Abstract

A rotating laboratory model and two, three-dimensional numerical hydrodynamic models are used to simulate the stationary circulation of the Skagerrak region. The laboratory experiment is used as a reference solution (benchmark) for numerical simulations with the same set-up and forcing, except for some minor details. The laboratory model is validated to field data for 3 different processes: the Atlantic Water circulation along the bottom slopes, the Skagen front at the mouth of the Kattegat and deep-water renewal in Oslofjorden. The benchmark includes a map of the surface currents, several current velocity sections, salinity distributions and the response of the water column outside Oslofjorden to the spreading and dilution of tracers discharged in the German Bight and the Kattegat. Wind forcing and time-dependent flows like tides and frontal instabilities are not included in the benchmark. Local wind forcing is not simulated; however, the advective boundary conditions are a result of remote, regional meteorological forcing. The main validation to field data is for the SKAGEX experiment, during which time the local wind forcing was weak.

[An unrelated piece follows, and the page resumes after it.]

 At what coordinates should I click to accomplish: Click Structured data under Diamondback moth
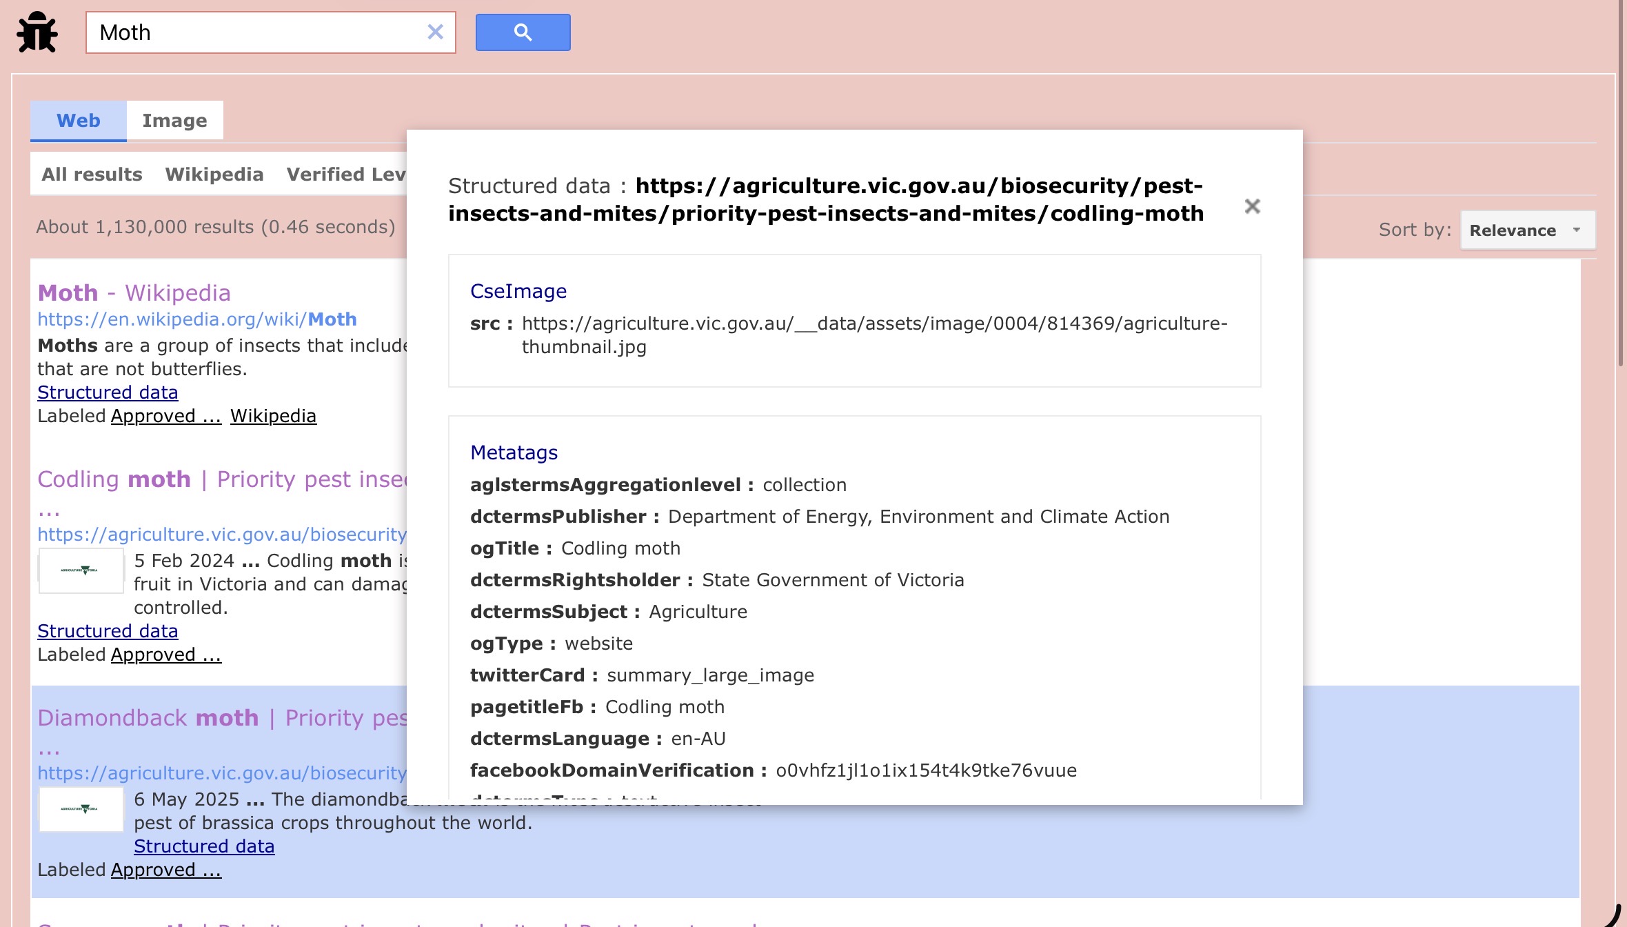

Two numerical models are used in this study. A non-hydrostatic model MIKE 3 that employs an artificial compressibility technique and a hydrostatic model, the Princeton Ocean Model (POM), which uses sigma coordinates in the vertical. The results show that both models are capable of simulating large-scale geophysical flows in a region with steep topography and large density gradients. In the former case, improved results are obtained when the artificial compressibility is chosen as a calibration parameter. In the latter case a z-level interpolation method is used to help minimize potential pressure gradient errors and reasonable results are obtained with this model. However, the different response of the two numerical models highlights the need for model improvements in order to enable the simulation of the strong horizontal current shears in these waters. The results show the importance of potential vorticity dynamics in steering the slope currents and the baroclinic jets along the coasts.